My critique was nothing more than a an attempt to place Hezbollahs situation in context to get a feel for just how important a role they really play. My conclusion was that in the short term they played a significant role in destabilising the region but that their elimination would make no material difference in the medium to long term.
I suggested that the deep underlying reason for Hamas attacks was a rational feeling of disaffection with their fate and an equally rational belief that their condition can be rectified only through armed struggle. Nothing in taht quote undermines this. Perhaps if you’d quoted a bit about the methods by which the Palestinians were dispossessed, and compared Hamas’s methods now, with Israeli and proto-Israeli methods then, you’d arrive at some idea of what I, and others have really been saying.
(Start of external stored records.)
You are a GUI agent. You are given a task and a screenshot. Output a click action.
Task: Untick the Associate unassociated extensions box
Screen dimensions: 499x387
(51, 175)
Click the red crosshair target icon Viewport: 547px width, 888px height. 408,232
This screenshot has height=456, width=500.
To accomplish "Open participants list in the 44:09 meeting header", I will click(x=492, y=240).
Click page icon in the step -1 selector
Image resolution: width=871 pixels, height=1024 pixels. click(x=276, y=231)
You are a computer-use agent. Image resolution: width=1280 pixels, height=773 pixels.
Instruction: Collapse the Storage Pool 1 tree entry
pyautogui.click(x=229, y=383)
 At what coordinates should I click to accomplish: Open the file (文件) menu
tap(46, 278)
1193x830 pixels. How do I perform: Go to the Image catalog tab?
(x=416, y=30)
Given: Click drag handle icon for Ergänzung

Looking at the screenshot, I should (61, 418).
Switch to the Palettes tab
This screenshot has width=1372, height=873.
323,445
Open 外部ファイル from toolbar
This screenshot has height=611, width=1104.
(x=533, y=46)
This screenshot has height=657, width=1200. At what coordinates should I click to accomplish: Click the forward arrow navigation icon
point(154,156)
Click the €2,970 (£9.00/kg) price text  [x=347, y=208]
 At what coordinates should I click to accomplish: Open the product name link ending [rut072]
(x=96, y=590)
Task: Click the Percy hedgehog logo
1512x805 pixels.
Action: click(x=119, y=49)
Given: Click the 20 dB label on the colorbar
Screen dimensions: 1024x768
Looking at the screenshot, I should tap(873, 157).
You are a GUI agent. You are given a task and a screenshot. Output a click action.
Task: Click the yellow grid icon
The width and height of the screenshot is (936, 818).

After world war II, the major powers probably had no realistic alternative but to giving Zionists their wish for an Israeli state. I’m not talking about some abstract sense of guilt here; the whole western world was to some extent complicit in the holocaust. Something had to be done. But the solution meant that one group of displaced persons replaced another with no awareness that this was a problem that had to have a better solution to any canvassed so far.
What we have is a problem created by a very large number of different people and an even larger number of interconnected historical forces. The solution to that problem was amazingly inept and clumsy, whoever you care to blame for it, but, at the time, it was politically irresistable. It can’t be reversed now, even if we wanted that. All I am saying about blame is ‘don’t blame or demonise the victim’ in this clash of nationalisms.
Let me draw an analogy. The Vikings almost certainly set foot in or near the United States. Suppose they lived in, say, Maryland, for several generations and new evidence showed that after many years of colonisation, they were eventually driven out by surrounding Native Americans. Now suppose that they returned to, say, Norway, where they have been living as a frequently persecuted minority ever since. Now irrefutable evidence of their earlier possession of large slabs of Maryland comes to light and they return to repossess their ancestral home by force. The international community, feeling (rightly) guilty for the centuries of persecution, support their claim of course, and stand by approvingly as they move in to remove the current inhabitants of Maryland to make way for the rightful owners. Are you suggesting the folk of Maryland wouldn’t have a right to use force to repel the neo-Viking invaders? I rather doubt it.
If that’s not what you are saying, please stop demonising the Palestinians and their Arab allies.